Nicht nur der amerikanische Geheimdienst NSA, auch der deutsche Auslandsgeheimdienst späht gerne internationalen E-Mail-Verkehr aus. Der Bundesnachrichtendienst (BND) will die Überwachung des Internets nach einem Bericht des Spiegel sogar massiv ausweiten. Mit 100 Millionen Euro solle in den kommenden fünf Jahren die Abteilung „Technische Aufklärung“ personell und technisch ausgebaut werden. Dem Spiegel zufolge kündigte BND-Präsident Gerhard Schindler im vergangenen Jahr vor dem Vertrauensgremium des Bundestages das Projekt mit dem sperrigen Namen „Technikaufwuchsprogramm“ an. Mit den geplanten 100 Millionen Euro sollen bis zu 100 neue Stellen und neue Rechnerkapazitäten geschaffen werden. Ziel des BND sei es, den grenzüberschreitenden Datenverkehr möglichst umfassend zu überwachen.
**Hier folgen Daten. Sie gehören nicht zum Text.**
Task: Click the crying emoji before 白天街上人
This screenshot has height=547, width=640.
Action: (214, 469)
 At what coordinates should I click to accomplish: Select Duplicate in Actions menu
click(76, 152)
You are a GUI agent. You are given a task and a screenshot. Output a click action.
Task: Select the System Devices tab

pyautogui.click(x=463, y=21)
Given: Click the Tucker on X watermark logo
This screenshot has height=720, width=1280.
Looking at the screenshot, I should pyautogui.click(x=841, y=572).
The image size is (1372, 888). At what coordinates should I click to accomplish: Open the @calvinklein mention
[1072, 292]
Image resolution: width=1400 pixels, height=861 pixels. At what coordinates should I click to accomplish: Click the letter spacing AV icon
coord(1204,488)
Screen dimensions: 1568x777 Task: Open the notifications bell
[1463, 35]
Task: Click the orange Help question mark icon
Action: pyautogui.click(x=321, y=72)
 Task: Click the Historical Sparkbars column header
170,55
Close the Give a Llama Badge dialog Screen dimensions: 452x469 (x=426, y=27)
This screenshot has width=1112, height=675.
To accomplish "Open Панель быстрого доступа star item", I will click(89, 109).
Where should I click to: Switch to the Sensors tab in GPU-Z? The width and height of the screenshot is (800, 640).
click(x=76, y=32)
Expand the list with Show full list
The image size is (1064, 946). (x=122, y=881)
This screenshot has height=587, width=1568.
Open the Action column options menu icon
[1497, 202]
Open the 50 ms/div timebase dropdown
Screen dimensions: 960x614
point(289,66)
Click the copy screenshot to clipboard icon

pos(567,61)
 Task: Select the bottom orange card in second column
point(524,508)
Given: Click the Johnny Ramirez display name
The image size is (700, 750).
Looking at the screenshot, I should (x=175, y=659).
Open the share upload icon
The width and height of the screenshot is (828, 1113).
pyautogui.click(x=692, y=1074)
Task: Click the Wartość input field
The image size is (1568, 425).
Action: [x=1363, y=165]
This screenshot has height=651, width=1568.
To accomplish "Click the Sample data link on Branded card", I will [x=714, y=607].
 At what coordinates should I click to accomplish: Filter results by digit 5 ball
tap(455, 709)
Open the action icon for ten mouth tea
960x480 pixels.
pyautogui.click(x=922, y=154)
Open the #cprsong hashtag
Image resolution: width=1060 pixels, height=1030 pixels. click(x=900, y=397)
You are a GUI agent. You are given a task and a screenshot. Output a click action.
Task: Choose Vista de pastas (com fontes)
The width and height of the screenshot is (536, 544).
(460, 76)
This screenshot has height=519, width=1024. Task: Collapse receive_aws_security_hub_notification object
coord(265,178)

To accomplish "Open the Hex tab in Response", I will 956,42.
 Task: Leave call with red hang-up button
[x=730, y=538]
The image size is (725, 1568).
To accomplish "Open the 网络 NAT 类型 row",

Bislang wertet der Geheimdienst demnach nur knapp fünf Prozent der Kommunikation per E-Mail, Internettelefonie oder Chat aus, erlaubt wären gesetzlich bis zu 20 Prozent. Anders als der US-Geheimdienst NSA speichert der BND die Kommunikation aber nicht, sondern filtert sie nur. Bundesinnenminister Hans-Peter Friedrich (CSU) rechtfertigte die Internetüberwachung im Spiegel: „Natürlich müssen auch unsere Nachrichtendienste im Internet präsent sein.“ Der Staat müsse vorsorgen, „dass wir Kontrollverluste über die Kommunikation von Kriminellen durch neue rechtliche und technologische Mittel ausgleichen“, sagte er.